Lateinstunde im Garten April 2012


Die Römer brachten uns die Wörter für Küche, Pfanne, Kirsche und Senf. Sie lehrten das Einlegen von Gewürzen und Kräutern in Öl (Olivenöl), sowie die Herstellung von Kräutersalz als Würze. Karl der Große (8.Jahrhundert) nahm dann wohl den größten Einfluss auf unsere Nutz- und Heilpflanzenvielfalt, indem er die sogenannte „Verordnung über die Landgüter“ verfasste. Diese beinhaltete eine lateinisch geführte Liste von Kräutern, Gemüsesorten, Sträucher und Bäumen. Diese sollten nach einer festgelegten Pflanzanleitung in jedem Privat- und Klostergarten angepflanzt werden. Dieser Bauplan ist uns bis heute in Bauern- und Apothekergärten erhalten geblieben. Ferner gab es akribisch genaue Anleitungen zur Bevorratung und Zubereitung der Kräuter und Gemüse.

So kam die Bevölkerung mit der lateinischen Sprache in Berührung. Da allerdings nahezu 80 Prozent der Bevölkerung dem Bauernstand angehörte, konnte sie weder lesen noch schreiben, geschweige denn die lateinische Sprache verstehen. Für sie gab es keine Möglichkeit sich die Fülle von Informationen der Landgüterverordnung zu erarbeiten.

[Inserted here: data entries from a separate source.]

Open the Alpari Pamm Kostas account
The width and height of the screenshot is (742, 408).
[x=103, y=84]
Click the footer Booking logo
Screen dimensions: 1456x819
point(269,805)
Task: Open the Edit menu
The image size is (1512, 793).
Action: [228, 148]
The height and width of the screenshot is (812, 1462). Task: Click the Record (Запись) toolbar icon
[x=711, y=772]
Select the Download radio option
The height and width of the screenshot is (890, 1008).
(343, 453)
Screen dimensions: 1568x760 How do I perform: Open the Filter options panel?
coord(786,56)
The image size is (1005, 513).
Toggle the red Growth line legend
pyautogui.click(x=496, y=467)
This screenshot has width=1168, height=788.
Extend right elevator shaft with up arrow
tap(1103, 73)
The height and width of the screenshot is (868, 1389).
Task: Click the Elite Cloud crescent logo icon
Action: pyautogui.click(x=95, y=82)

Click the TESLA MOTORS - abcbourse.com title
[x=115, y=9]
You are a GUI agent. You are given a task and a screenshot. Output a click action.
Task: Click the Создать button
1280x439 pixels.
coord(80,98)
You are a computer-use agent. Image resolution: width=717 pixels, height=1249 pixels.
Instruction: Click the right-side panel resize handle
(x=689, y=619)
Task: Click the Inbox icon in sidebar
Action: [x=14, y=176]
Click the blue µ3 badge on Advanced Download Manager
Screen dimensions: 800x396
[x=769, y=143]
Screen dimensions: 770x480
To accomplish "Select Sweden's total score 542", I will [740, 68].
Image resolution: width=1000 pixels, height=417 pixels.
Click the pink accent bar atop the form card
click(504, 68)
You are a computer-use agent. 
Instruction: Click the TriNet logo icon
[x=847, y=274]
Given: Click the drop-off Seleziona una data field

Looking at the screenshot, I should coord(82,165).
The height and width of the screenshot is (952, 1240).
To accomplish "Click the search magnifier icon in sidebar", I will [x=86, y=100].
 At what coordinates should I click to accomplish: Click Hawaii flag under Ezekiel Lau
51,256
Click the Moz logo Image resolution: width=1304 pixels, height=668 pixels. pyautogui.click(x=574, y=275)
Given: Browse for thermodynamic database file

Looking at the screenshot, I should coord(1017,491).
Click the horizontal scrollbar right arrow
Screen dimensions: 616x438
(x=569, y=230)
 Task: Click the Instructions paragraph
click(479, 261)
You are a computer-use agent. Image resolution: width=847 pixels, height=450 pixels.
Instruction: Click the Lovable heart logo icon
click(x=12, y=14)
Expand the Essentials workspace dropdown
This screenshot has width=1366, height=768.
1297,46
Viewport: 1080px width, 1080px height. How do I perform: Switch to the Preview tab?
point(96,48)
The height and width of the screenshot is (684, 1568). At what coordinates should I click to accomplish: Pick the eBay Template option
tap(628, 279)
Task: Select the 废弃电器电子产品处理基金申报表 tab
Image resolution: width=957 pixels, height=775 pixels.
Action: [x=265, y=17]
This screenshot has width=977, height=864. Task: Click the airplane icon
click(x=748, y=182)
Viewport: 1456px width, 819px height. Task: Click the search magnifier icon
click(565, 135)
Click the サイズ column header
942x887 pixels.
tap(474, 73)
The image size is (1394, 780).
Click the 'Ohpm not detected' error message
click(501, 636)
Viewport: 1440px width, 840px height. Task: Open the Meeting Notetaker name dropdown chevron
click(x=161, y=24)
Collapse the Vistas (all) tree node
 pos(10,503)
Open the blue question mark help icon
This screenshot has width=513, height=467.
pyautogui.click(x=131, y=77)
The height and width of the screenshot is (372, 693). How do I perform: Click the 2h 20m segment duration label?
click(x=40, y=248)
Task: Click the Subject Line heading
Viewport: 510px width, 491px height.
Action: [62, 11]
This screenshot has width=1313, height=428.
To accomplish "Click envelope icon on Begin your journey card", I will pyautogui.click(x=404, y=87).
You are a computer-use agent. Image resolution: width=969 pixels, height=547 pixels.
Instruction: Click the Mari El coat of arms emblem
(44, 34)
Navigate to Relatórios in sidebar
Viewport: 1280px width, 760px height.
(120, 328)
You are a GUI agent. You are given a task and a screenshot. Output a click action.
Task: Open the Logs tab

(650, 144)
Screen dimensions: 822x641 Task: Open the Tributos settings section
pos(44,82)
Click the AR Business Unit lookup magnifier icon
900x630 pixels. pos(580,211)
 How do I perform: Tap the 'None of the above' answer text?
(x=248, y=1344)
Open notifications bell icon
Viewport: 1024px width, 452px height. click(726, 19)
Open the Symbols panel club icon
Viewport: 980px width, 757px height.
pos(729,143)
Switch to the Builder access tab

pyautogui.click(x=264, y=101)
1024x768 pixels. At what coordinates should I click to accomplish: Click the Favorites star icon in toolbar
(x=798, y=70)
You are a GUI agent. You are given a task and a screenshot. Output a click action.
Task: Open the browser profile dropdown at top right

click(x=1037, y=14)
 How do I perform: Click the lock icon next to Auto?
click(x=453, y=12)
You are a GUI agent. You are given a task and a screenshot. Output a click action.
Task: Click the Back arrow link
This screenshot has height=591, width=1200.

Also bedienten sie sich der ältesten Form der Kräuterkunde, indem sie ihre Sinne einsetzten, um so die Pflanzen kennenzulernen.

Aus SATUREJA wurde das Bohnenkraut. Sein Geruch erinnert an den Duft von grünen Bohnen und landete so im Kochtopf gleich neben diesem Gemüse. Schnell war klar, dass das Bohnenkraut wertvolle Inhaltsstoffe zur Verdauung von blähenden Speisen hat. Die Ähnlichkeit einiger Kräuter mit den menschlichen Organen wurde als Heilanzeige gesehen (Signaturenlehre des Paracelsus). Die PULMONIA OFFICINALIS erinnert mit ihren gepunkteten, ovalen Blättern an das Lungengewebe. Sie wurde also in Kreisen der einfachen Leute Lungenkraut getauft und erfolgreich für Husten eingesetzt. Da brauchte auch niemand die lateinische Bedeutung von PULMO = Lunge kennen. Der abstoßende Geruch von Rainfarn (TANACETUM VULGARE) ließ die Anwendung als Schädlingsvertreiber erahnen. Im Volksmund als Wurmkraut bezeichnet fand es reichlich Einsatz bei der Beseitigung von Parasiten, obwohl die Giftigkeit der Pflanze bestimmt auch Opfer forderte!  Die Katzenminze (NEPETA CATARIA) bekam wohl eher ihren Namen durch Beobachtung derselben. Ihre Blätter ähneln der Minze und ihr Duft wirkt auf Katzen sehr anziehend. Sie wälzen sich zu gern darin. Offenbar bewirkt der Nepetaduft bei Katzen die gleiche Begeisterung wie der Rosenduft für eine große Anzahl von Menschen. Die Römer verwendeten Rosenblätter großzügig in der Küche. Für uns spielt sie heute eine bedeutende Rolle in der Aromatherapie. Die Brennnessel warnt in ihrem Namen URTICA = brennen. Der Kontakt mit der Pflanze sagt es dann auch. Ihr urinartiger Geruch und die Vorliebe der Nessel auf jedem Misthaufen zu wachsen, brachte ihr den Ruf ein, von jedem „Mist“ (Schlacken, Harnsalze) im Körper zu befreien. Die Anwendungen bestätigten die hervorragende Stoffwechselanregung und Ausleitungsunterstützung für den „überdüngten“ Organismus.

 

Unser Geruchssinn lässt sich hervorragend einsetzen, um bei essbaren Kräutern und Gewürzen die persönlichen Favoriten zu ermitteln. In der Regel mag man essen was der Nase schmeichelt. Das Currygewürz hilft dann der Leber und Minze dem verkrampften Verdauungssystem.  Es ist sogar wichtig dem Organismus die Küchenkräuter und Gewürze anzubieten, nach denen er verlangt. Oft wird damit eine gewisse Schwachstelle im Stoffwechsel ausgeglichen.